市場から帰って来るとやることは多い。昼のランチタイムに向けて、仕込みをしなければならないからだ。
 まず市場で買って来た魚の下処理をする。頭を落としてお腹を裂いて腸を出して、綺麗に洗う。それから刺し身にするものは三枚に卸してキツチンペーパーに丁寧に包んでバットに並べてラップを掛けて冷蔵庫のパーシャル室にしまう。
 焼き魚や煮魚用の魚はその用途に合わせて筒切りにしたり、二枚卸にして半分に割ったりして塩を軽く振っておき同じように冷蔵庫にしまう。違うのはこちらは普通の冷蔵室だ。煮魚用に筒切りにした魚は魚によって味噌煮にするか醤油で煮るかに分けて煮ていく。味が染み込む為には煮た魚が一旦室温まで下がらないとならないため、時間が掛かるからすぐに煮るのだ。
 天が何時もと同じことを始めたので鈴も洗濯機を廻す。洗い上がるまでに、天の傍でその日に使う大根おろしを作ったり、刺し身に使う山葵をおろすのだ。天は粉山葵だけだと風味が足りないので、本当は全部本物の山葵を使いたかったが、値段の関係でそれは出来ないので粉に本物を混ぜて使っているのだ。
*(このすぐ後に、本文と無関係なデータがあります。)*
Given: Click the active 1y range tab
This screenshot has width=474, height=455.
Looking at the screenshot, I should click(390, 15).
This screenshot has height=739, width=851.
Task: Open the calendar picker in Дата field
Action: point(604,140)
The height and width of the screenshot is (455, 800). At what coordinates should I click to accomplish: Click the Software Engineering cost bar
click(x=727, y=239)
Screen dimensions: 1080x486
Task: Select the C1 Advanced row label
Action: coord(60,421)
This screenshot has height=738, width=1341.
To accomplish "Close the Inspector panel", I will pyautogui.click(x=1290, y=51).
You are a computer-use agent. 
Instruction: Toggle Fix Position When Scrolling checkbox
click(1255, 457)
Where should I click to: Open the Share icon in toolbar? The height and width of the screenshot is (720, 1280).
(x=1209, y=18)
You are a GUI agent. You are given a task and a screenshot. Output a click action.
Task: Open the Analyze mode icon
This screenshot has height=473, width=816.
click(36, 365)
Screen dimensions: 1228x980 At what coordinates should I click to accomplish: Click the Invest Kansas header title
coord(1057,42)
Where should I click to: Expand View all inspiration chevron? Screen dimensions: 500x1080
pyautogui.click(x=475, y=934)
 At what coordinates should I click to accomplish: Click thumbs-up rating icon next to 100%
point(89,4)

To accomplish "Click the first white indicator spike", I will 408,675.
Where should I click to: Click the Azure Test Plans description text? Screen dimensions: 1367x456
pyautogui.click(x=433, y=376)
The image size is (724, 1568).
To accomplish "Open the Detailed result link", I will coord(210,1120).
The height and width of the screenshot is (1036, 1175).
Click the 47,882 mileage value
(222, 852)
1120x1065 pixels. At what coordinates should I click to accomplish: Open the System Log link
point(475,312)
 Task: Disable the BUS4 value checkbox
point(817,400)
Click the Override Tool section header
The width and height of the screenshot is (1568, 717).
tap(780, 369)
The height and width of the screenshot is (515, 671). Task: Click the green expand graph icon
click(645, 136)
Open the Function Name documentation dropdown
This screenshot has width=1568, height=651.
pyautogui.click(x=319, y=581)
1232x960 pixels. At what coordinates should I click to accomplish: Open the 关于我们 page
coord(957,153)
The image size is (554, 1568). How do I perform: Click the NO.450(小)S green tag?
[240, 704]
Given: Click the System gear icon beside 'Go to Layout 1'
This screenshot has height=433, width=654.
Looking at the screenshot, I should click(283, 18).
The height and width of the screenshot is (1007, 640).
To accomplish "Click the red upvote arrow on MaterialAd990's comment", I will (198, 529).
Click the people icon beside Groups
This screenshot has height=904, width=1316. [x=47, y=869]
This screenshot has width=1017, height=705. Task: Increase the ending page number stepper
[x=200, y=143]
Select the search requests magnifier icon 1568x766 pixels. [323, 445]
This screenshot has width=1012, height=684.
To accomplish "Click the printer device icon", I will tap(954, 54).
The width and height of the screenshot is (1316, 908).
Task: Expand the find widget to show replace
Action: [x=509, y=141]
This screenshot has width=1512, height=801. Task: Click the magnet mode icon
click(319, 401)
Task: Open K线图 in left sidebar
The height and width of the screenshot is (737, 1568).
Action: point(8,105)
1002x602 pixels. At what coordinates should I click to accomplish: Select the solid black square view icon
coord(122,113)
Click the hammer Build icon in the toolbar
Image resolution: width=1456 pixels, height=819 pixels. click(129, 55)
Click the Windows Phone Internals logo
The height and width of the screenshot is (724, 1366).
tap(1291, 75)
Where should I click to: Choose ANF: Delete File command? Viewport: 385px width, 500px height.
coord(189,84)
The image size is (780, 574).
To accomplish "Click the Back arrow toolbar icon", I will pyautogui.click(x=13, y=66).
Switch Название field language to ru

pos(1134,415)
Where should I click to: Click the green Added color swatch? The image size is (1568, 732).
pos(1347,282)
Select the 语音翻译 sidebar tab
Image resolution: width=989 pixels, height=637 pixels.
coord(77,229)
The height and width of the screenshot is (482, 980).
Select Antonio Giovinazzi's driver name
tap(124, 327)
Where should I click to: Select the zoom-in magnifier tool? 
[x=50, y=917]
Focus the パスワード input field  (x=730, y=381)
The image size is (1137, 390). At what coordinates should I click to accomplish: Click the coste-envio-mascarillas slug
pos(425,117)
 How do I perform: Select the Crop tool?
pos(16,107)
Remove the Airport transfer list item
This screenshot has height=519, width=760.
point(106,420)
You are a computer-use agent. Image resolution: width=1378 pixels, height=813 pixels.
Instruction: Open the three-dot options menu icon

食堂を始めた時は
『前なら経費の事なぞ考えたことは無かったな。妥協しなかったのだがな』
 そんなことを思っていたが、今は割り切ることにした。そっちが足りないなら別な方法でお客を喜ばせれば良いと思うようになった。
 例えばご飯の炊き方や、定食に付けるお新香に神経を使ってみるとか、料亭の頃には人任せだった部分にも気を使うようにした。
 鈴は大根をおろす時は左手で真鍮の大根おろしを持って自分に対して平行に持つ。そして右手で大根を持って円を描くようにおろすのだ。これは普通におろすより倍の力が必要だが、何にしろ出来上がった大根おろしの味が全く違うのだ。均一に力が入っておろされた大根は味がマイルドで辛味さえまろやかに感じるのだ。これは天がいつもやっていて、手伝っていた母親の菜も同じようにしていたのだ。鈴はそれを見て何時の間にか覚えたのだった。
 山葵も同じで、サメの皮で作られた山葵おろしも円を描くように、そして山葵おろしの上に溜まって来おろされた山葵を練り込むようにして行く。こうすることで空気が沢山山葵に入り込み、これもマイルドでありながら風味が強く爽やかな辛味を出すのだった。TVなどで力任せに前後運動でおろしてる芸能人を見ると、底の浅さが良く判ってしまうと鈴は思っていた。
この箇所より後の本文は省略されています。